[INPUT DATA — start]

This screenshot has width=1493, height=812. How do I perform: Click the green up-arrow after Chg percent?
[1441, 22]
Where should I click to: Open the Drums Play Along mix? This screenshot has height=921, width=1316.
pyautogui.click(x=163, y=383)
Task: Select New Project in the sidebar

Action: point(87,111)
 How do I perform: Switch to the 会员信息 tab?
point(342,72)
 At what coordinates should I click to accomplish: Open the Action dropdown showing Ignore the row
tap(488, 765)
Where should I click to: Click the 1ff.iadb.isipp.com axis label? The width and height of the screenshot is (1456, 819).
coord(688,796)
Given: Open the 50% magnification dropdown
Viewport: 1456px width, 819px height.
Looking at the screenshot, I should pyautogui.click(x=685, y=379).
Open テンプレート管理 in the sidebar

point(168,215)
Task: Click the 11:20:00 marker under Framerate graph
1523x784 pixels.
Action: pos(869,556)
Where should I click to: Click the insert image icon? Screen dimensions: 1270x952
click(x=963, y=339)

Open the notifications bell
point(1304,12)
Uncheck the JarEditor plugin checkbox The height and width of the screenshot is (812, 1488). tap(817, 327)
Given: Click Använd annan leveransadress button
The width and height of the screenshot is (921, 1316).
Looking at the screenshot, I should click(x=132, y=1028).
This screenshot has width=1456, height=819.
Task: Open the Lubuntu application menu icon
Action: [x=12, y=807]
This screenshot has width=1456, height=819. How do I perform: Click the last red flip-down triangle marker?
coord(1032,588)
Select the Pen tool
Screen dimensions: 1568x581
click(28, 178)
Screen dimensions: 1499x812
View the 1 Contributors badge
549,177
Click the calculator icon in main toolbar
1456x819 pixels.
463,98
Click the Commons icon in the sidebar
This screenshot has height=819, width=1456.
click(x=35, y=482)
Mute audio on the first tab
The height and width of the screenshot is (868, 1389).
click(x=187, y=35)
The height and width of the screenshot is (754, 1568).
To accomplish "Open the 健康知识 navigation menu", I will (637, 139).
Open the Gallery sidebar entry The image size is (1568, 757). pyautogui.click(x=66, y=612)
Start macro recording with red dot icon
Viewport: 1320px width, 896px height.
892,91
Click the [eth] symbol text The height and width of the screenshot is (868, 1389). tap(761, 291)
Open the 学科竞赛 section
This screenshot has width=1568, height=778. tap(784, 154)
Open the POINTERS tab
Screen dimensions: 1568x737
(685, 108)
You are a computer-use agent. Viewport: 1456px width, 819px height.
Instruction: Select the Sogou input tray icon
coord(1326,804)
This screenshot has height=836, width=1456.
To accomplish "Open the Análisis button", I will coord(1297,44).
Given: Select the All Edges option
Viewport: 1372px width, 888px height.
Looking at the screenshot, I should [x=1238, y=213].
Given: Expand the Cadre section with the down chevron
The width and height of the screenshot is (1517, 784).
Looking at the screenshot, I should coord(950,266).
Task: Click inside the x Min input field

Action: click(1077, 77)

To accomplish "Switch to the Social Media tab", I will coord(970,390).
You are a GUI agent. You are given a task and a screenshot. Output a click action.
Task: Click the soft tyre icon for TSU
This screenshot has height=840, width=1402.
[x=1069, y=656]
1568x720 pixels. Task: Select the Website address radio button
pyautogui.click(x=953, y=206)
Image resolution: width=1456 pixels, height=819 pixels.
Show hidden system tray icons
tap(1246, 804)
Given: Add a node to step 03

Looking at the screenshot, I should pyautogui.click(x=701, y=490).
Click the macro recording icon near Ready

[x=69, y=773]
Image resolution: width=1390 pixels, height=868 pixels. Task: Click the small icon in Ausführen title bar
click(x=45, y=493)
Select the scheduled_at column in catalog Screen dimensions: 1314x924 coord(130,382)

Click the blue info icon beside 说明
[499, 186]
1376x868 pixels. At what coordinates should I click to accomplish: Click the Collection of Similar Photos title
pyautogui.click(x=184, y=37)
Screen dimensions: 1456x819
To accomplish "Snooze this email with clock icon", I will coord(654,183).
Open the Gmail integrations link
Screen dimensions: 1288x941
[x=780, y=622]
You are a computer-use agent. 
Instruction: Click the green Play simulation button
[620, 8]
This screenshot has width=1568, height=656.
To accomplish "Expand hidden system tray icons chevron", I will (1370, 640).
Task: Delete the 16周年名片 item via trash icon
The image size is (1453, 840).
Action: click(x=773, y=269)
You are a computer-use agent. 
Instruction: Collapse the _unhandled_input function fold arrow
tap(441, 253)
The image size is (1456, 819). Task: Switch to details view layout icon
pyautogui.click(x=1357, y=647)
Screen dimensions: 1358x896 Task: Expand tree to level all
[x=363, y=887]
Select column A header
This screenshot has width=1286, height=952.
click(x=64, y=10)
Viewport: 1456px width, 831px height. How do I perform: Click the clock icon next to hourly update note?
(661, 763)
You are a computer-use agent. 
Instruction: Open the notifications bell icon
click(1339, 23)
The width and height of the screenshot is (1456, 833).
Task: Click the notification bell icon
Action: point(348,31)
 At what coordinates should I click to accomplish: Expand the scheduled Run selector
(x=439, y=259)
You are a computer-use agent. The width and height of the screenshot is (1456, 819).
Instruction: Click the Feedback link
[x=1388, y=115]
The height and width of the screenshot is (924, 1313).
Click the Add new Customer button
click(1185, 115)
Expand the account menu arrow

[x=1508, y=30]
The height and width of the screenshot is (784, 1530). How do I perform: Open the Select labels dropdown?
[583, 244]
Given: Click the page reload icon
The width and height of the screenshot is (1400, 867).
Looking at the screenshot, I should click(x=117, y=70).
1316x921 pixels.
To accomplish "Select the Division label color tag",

[INPUT DATA — finish]

- _WHAT TO DO_:
Word for word, repeat every entry listed above.

- _SOLUTION FOR THIS PROBLEM_:
This screenshot has width=1493, height=812. How do I perform: Click the green up-arrow after Chg percent?
[1441, 22]
Where should I click to: Open the Drums Play Along mix? This screenshot has height=921, width=1316.
pyautogui.click(x=163, y=383)
Task: Select New Project in the sidebar

Action: point(87,111)
 How do I perform: Switch to the 会员信息 tab?
point(342,72)
 At what coordinates should I click to accomplish: Open the Action dropdown showing Ignore the row
tap(488, 765)
Where should I click to: Click the 1ff.iadb.isipp.com axis label? The width and height of the screenshot is (1456, 819).
coord(688,796)
Given: Open the 50% magnification dropdown
Viewport: 1456px width, 819px height.
Looking at the screenshot, I should pyautogui.click(x=685, y=379).
Open テンプレート管理 in the sidebar

point(168,215)
Task: Click the 11:20:00 marker under Framerate graph
1523x784 pixels.
Action: pos(869,556)
Where should I click to: Click the insert image icon? Screen dimensions: 1270x952
click(x=963, y=339)

Open the notifications bell
point(1304,12)
Uncheck the JarEditor plugin checkbox The height and width of the screenshot is (812, 1488). tap(817, 327)
Given: Click Använd annan leveransadress button
The width and height of the screenshot is (921, 1316).
Looking at the screenshot, I should click(x=132, y=1028).
This screenshot has width=1456, height=819.
Task: Open the Lubuntu application menu icon
Action: [x=12, y=807]
This screenshot has width=1456, height=819. How do I perform: Click the last red flip-down triangle marker?
coord(1032,588)
Select the Pen tool
Screen dimensions: 1568x581
click(28, 178)
Screen dimensions: 1499x812
View the 1 Contributors badge
549,177
Click the calculator icon in main toolbar
1456x819 pixels.
463,98
Click the Commons icon in the sidebar
This screenshot has height=819, width=1456.
click(x=35, y=482)
Mute audio on the first tab
The height and width of the screenshot is (868, 1389).
click(x=187, y=35)
The height and width of the screenshot is (754, 1568).
To accomplish "Open the 健康知识 navigation menu", I will (637, 139).
Open the Gallery sidebar entry The image size is (1568, 757). pyautogui.click(x=66, y=612)
Start macro recording with red dot icon
Viewport: 1320px width, 896px height.
892,91
Click the [eth] symbol text The height and width of the screenshot is (868, 1389). tap(761, 291)
Open the 学科竞赛 section
This screenshot has width=1568, height=778. tap(784, 154)
Open the POINTERS tab
Screen dimensions: 1568x737
(685, 108)
You are a computer-use agent. Viewport: 1456px width, 819px height.
Instruction: Select the Sogou input tray icon
coord(1326,804)
This screenshot has height=836, width=1456.
To accomplish "Open the Análisis button", I will coord(1297,44).
Given: Select the All Edges option
Viewport: 1372px width, 888px height.
Looking at the screenshot, I should [x=1238, y=213].
Given: Expand the Cadre section with the down chevron
The width and height of the screenshot is (1517, 784).
Looking at the screenshot, I should coord(950,266).
Task: Click inside the x Min input field

Action: click(1077, 77)

To accomplish "Switch to the Social Media tab", I will coord(970,390).
You are a GUI agent. You are given a task and a screenshot. Output a click action.
Task: Click the soft tyre icon for TSU
This screenshot has height=840, width=1402.
[x=1069, y=656]
1568x720 pixels. Task: Select the Website address radio button
pyautogui.click(x=953, y=206)
Image resolution: width=1456 pixels, height=819 pixels.
Show hidden system tray icons
tap(1246, 804)
Given: Add a node to step 03

Looking at the screenshot, I should pyautogui.click(x=701, y=490).
Click the macro recording icon near Ready

[x=69, y=773]
Image resolution: width=1390 pixels, height=868 pixels. Task: Click the small icon in Ausführen title bar
click(x=45, y=493)
Select the scheduled_at column in catalog Screen dimensions: 1314x924 coord(130,382)

Click the blue info icon beside 说明
[499, 186]
1376x868 pixels. At what coordinates should I click to accomplish: Click the Collection of Similar Photos title
pyautogui.click(x=184, y=37)
Screen dimensions: 1456x819
To accomplish "Snooze this email with clock icon", I will coord(654,183).
Open the Gmail integrations link
Screen dimensions: 1288x941
[x=780, y=622]
You are a computer-use agent. 
Instruction: Click the green Play simulation button
[620, 8]
This screenshot has width=1568, height=656.
To accomplish "Expand hidden system tray icons chevron", I will (1370, 640).
Task: Delete the 16周年名片 item via trash icon
The image size is (1453, 840).
Action: click(x=773, y=269)
You are a computer-use agent. 
Instruction: Collapse the _unhandled_input function fold arrow
tap(441, 253)
The image size is (1456, 819). Task: Switch to details view layout icon
pyautogui.click(x=1357, y=647)
Screen dimensions: 1358x896 Task: Expand tree to level all
[x=363, y=887]
Select column A header
This screenshot has width=1286, height=952.
click(x=64, y=10)
Viewport: 1456px width, 831px height. How do I perform: Click the clock icon next to hourly update note?
(661, 763)
You are a computer-use agent. 
Instruction: Open the notifications bell icon
click(1339, 23)
The width and height of the screenshot is (1456, 833).
Task: Click the notification bell icon
Action: point(348,31)
 At what coordinates should I click to accomplish: Expand the scheduled Run selector
(x=439, y=259)
You are a computer-use agent. The width and height of the screenshot is (1456, 819).
Instruction: Click the Feedback link
[x=1388, y=115]
The height and width of the screenshot is (924, 1313).
Click the Add new Customer button
click(1185, 115)
Expand the account menu arrow

[x=1508, y=30]
The height and width of the screenshot is (784, 1530). How do I perform: Open the Select labels dropdown?
[583, 244]
Given: Click the page reload icon
The width and height of the screenshot is (1400, 867).
Looking at the screenshot, I should click(x=117, y=70).
1316x921 pixels.
To accomplish "Select the Division label color tag",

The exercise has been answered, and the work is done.